Verleden

A.M.E chan
Chapter #23

Jawaban Pernyataan Gerald: Jepang Menghilang

Belanda 2531, pukul 03.30

Aku terbangun walaupun suasana masih gelap. Aku melihat jam digital yang terletak di sebelah kanan tempat tidur. Setengah empat pagi. Aku menguap sebentar dan merentangkan tanganku ke atas. Aku menyalakan smartphone ku. Wah, hebat! Aplikasi sholat yang ada di smartphone ku otomatis berubah negara menjadi Belanda berikut jam sholatnya! Ternyata walau lompat ke masa depan, aplikasi jam sholat masih bisa digunakan normal! Pada aplikasi, tertulis pukul 02.35 untuk waktu solat Subuh. Ah! Berarti sudah saatnya! Aku bangkit dari ranjang. Mataku memandang seisi kamar. Luar biasa! Kalau di hotel, ini sih sekelas Presidential Suite—kasta kamar termahal di hotel. Ditambah lagi, kamar seperti ini ada tiga di rumah Gerald ini! Aku masih saja menggelengkan kepalaku. Sekaya apa sih Gerald ini?! Ah! Bukan saatnya terkagum-kagum. Aku langsung keluar kamar berniat ke kamar mandi. Saat melewati teras pintu utama, aku melihat pria berambut pirang sedang duduk mengikat tali sepatu. Hah? Mau kemana dia pagi-pagi buta begini?

"Gerald.... ?"

SET! Ilmuwan yang kini berkacamata reflek menoleh ke arahku. Raut wajahnya seperti maling yang kepergok pemilik rumah. Padahal pemilik rumahnya dia sendiri hahaha.

"L... lo ga tidur?" Gerald berdiri menghadapku. Ia memakai kaus panjang berwarna hitam dan celana mirip jins yang tidak seperti jins di masaku. Terlihat bahannya sangat halus dan lembut. Raut wajahnya yang tadi ku lihat sangat kaget saat ku sapa, cepat sekali kini berubah menjadi datar seperti biasa.

"Gue... mau sholat."

"Sholat?" Gerald memiringkan kepalanya. Tangan kanannya merogoh-rogoh sesuatu. Ah! permen bahasa! Gerald mengambil sebutir dan memakannya. Namun, Gerald masih tidak mengerti arti kata 'sholat' yang aku katakan tadi.

Aku tersenyum, "Ibadahnya umat Islam. Lo tahu Islam?"

"Ah! Islam! Salah satu agama terbesar di dunia."

"Hah?! Lo tau?!" Aku tidak menyangka seorang Ilmuwan seperti Gerald tahu soal agama. Karena di kepalaku, ilmuwan kebanyakan atheis dan kurang tertarik dengan agama.

"Ya, gue pernah dengar dari berita di TV soal Islam. Tapi maaf gue kurang tertarik soal agama."
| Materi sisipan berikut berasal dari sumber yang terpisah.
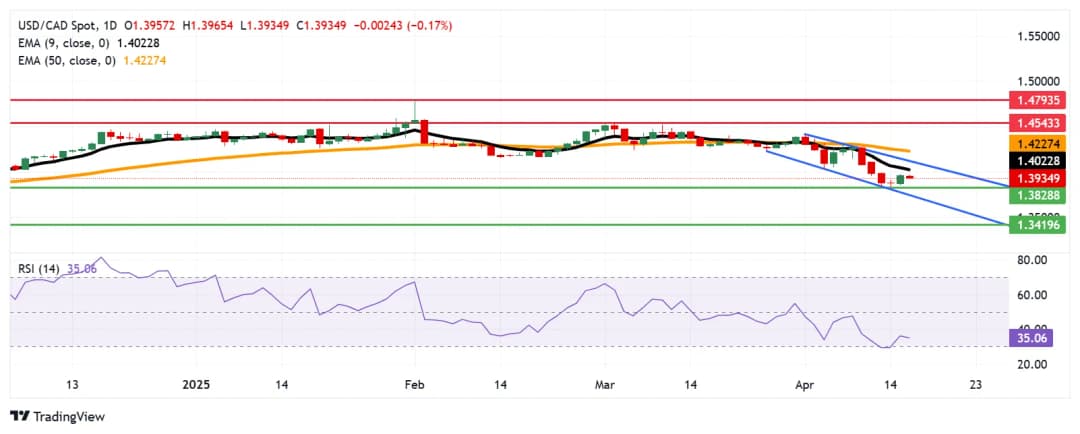Click the 80.00 level on RSI scale
Image resolution: width=1080 pixels, height=434 pixels.
click(1032, 260)
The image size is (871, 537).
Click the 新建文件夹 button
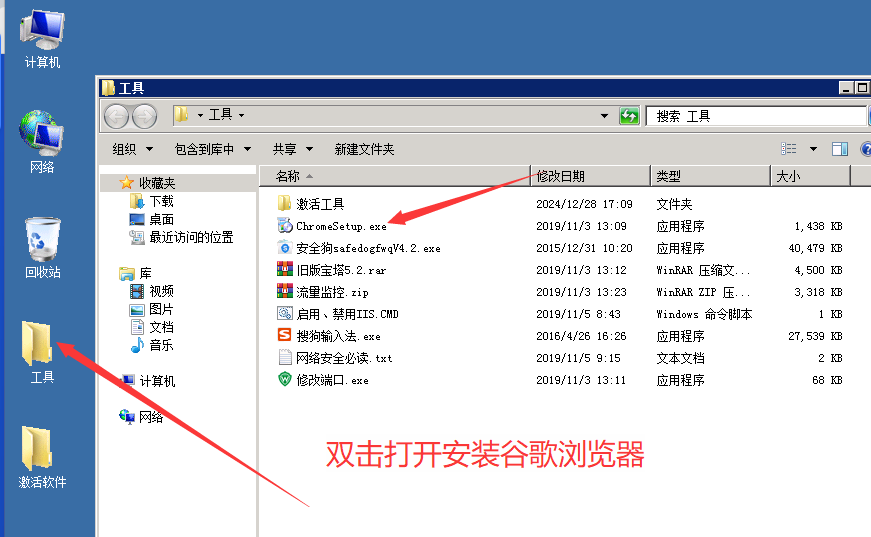364,149

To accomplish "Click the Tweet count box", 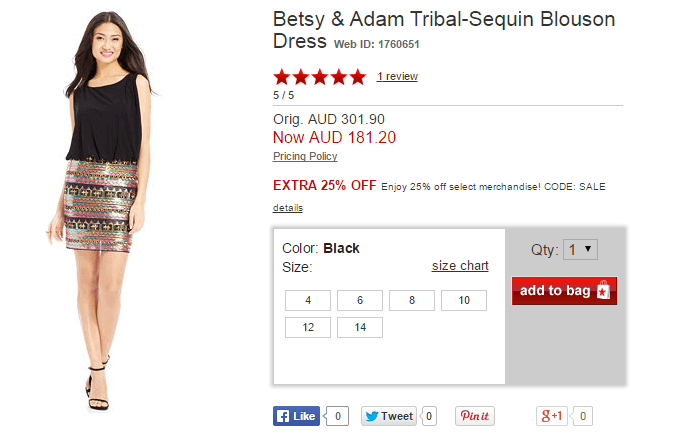I will click(x=429, y=416).
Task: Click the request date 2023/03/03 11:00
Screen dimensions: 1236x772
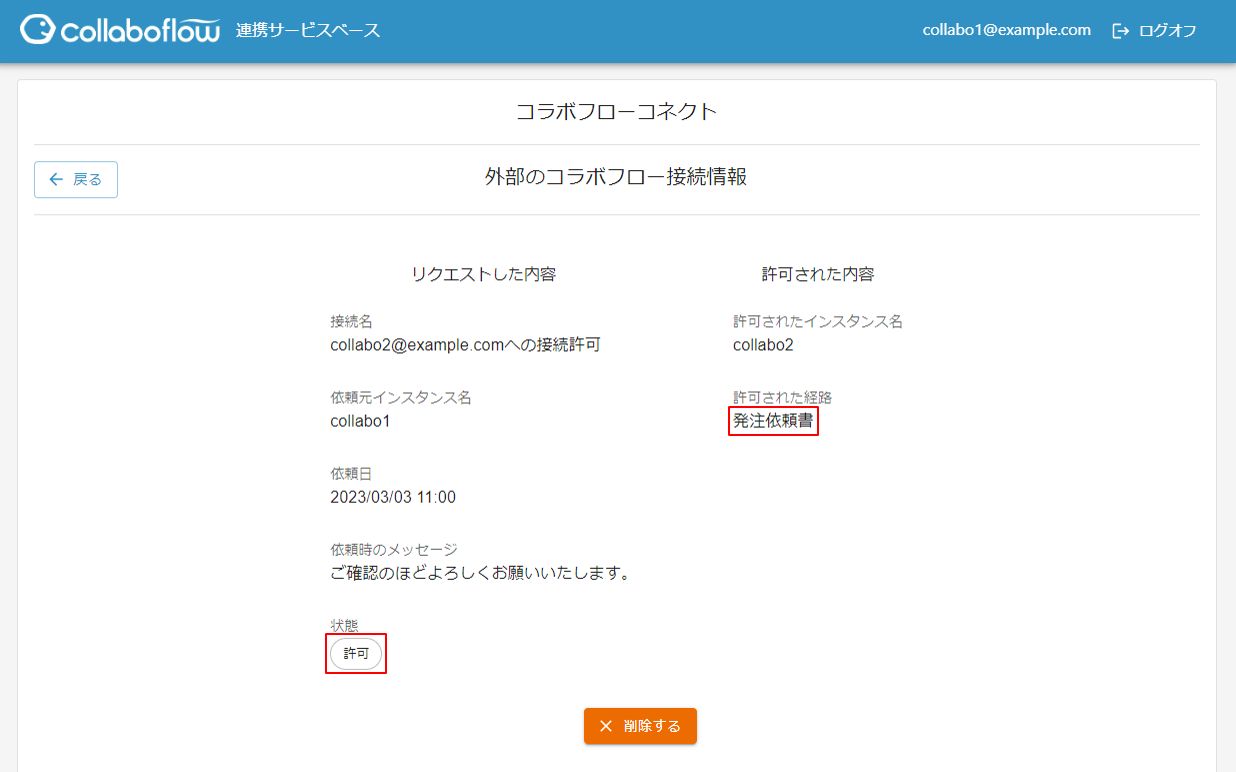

Ah, sudah kuduga. Aku hanya mengangguk. "Oh, iya lo mau kemana pagi-pagi begini?"

Gerald terdiam. SWIK! Ia membalikkan badannya sambil berkata 'open the door'. Pintu utama pun terbuka. Aku melihat fajar sudah mulai menggantung di langit. Gerald melangkah hendak keluar, namun aku reflek menahan kepergiannya dengan menarik sedikit lengan kausnya. Membuat Gerald berbalik menghadapku.

"Kenapa lo nggak jawab pertanyaan gue.... ? Beneran ada sesuatu ya....?"

Gerald masih terdiam. Mata birunya memandang jariku yang masih memegang ujung lengan kausnya. Aku melihat Gerald menunduk, tidak lama kemudian ia mengangkat wajahnya lalu tersenyum tipis namun teduh ke arahku dengan latar langit fajar. Benar-benar pemandangan yang sangat langka! Ternyata dia yang ketus-jutek-kaku ini bisa berekpresi selembut ini?!


"Gue harus ke Lab. Ada sesuatu yang harus gue selesaikan. Nanti siang, kita ke perpus ya bareng Takahashi. Gue bakal jawab pernyataan gue soal Jepang. Takahashi pasti tertarik. Iya kan Tia?"

Aku mengangguk. Aku senang Gerald akan mengajakku dan Takahashi san ke perpustakaan nanti siang. Aku juga penasaran seperti apa perpustakaan masa depan. Tapi, aku tidak suka Gerald seperti menyembunyikan sesuatu. Senyumnya tadi terlihat getir di mataku. Seperti menahan kesedihan. Tapi, walaupun ku desak pun, Gerald yang berwatak keras itu pasti tidak akan cerita kepadaku.